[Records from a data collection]
>>>

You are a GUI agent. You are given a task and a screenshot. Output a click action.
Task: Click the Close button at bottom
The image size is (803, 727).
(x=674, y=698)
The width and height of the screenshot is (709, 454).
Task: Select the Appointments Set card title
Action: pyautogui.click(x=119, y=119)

<<<

Transcribe all the data word for word, as it appears above.

Task solution =>
You are a GUI agent. You are given a task and a screenshot. Output a click action.
Task: Click the Close button at bottom
The image size is (803, 727).
(x=674, y=698)
The width and height of the screenshot is (709, 454).
Task: Select the Appointments Set card title
Action: pyautogui.click(x=119, y=119)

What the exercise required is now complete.